Dao-AILab / flash-attention

Fast and memory-efficient exact attention
BSD 3-Clause "New" or "Revised" License
13.37k stars 1.22k forks source link

Cannot compile on win10, 16gb ram, out of memory #1140

Open hackedpassword opened 1 month ago

hackedpassword commented 1 month ago

Hi. I've been trying everything I know to free up as much mem as possible. Starting from 3.5gb available, compiling hits the 16gb ceiling and fails.

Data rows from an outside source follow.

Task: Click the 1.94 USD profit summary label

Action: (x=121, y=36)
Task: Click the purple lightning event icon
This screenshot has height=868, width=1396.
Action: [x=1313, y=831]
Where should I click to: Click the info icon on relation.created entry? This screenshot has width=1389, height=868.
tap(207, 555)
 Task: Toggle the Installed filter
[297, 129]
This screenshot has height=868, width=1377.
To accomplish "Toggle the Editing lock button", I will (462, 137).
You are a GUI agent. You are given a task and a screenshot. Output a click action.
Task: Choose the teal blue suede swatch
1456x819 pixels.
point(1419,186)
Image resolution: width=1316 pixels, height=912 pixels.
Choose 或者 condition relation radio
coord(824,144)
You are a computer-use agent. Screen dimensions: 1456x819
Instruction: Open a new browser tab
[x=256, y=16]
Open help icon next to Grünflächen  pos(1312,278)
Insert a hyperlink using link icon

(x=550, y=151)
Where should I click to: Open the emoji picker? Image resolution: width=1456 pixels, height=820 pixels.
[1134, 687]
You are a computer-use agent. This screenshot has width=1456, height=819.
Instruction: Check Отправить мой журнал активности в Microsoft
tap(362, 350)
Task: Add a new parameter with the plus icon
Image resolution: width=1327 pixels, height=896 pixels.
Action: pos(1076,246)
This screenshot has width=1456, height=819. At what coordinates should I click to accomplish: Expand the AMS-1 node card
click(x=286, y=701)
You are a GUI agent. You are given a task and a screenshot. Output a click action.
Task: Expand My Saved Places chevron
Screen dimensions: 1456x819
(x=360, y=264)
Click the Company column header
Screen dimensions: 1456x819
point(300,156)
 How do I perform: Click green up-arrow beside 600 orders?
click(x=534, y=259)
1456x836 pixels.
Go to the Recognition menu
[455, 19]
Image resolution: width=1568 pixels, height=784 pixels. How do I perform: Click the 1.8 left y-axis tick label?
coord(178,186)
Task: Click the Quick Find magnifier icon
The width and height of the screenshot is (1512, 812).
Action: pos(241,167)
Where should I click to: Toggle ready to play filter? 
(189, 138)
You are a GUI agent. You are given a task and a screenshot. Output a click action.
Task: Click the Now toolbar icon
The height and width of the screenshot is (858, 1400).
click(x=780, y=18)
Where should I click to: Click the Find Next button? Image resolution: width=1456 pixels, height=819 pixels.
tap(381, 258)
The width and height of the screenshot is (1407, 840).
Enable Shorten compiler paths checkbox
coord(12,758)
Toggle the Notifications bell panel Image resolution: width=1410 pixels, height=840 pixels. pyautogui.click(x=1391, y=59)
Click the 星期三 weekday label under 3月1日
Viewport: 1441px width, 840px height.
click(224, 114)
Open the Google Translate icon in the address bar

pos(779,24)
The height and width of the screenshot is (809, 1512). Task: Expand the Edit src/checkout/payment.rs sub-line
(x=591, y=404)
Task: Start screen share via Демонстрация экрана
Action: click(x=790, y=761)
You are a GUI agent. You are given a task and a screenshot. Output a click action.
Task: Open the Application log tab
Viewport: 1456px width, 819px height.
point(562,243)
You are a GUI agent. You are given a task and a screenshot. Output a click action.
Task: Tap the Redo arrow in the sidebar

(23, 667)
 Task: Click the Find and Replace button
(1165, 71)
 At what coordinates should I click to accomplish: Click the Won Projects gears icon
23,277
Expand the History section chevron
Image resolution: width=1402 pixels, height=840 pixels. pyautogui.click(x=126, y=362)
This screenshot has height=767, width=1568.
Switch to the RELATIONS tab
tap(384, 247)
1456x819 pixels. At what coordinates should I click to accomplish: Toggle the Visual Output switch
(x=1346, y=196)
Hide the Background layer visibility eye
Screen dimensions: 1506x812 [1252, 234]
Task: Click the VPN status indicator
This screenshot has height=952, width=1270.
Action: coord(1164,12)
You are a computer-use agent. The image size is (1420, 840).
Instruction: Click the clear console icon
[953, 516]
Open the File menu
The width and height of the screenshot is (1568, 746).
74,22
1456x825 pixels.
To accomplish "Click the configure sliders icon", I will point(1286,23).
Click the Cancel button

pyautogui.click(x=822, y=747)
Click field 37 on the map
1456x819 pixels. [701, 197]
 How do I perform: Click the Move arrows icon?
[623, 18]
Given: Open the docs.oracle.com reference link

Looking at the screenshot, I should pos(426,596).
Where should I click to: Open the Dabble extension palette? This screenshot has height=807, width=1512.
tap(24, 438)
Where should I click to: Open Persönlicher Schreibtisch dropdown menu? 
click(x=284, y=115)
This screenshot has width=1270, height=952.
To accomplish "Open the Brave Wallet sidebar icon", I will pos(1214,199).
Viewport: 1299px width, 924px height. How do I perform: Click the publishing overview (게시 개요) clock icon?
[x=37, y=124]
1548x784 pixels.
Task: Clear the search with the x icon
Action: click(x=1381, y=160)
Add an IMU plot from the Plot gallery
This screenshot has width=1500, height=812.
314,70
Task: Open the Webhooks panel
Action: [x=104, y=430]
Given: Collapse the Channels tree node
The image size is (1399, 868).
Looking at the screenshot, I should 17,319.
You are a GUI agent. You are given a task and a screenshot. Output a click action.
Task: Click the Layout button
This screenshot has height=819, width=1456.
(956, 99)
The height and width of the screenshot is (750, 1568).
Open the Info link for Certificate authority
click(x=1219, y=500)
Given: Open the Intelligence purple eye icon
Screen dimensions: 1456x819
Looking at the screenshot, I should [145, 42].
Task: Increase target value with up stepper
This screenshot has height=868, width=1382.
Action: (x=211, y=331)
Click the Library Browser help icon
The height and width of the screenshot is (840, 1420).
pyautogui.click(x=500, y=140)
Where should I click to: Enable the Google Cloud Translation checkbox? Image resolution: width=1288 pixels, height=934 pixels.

I had tried using the setup.py script, also modded the compile args, seen below, to hopefully maybe free more ram. Still failed.

Am I out of luck?

           extra_compile_args={
               "cxx": [
                   "-O1",  # Reduced optimization to decrease memory usage
                   "-std=c++17"
               ] + generator_flag,

               "nvcc": append_nvcc_threads(
                   [
                       "-O1",  # Reduced optimization for CUDA code
                       "-std=c++17",
                       "--use_fast_math",
                   ]
                   + generator_flag
                   + cc_flag
               ),
           },
tridao commented 1 month ago

Did you try MAX_JOBS=1? We can compile this with github runners with 16GB for linux, though idk about windows.

hackedpassword commented 1 month ago

Did you try MAX_JOBS=1? We can compile this with github runners with 16GB for linux, though idk about windows.

I did, should have mentioned. My first run, not understanding the implication of MAX_JOBS I used (cpu_threads - 1), for 7. Hit the ceiling like installing a trampoline in the living room.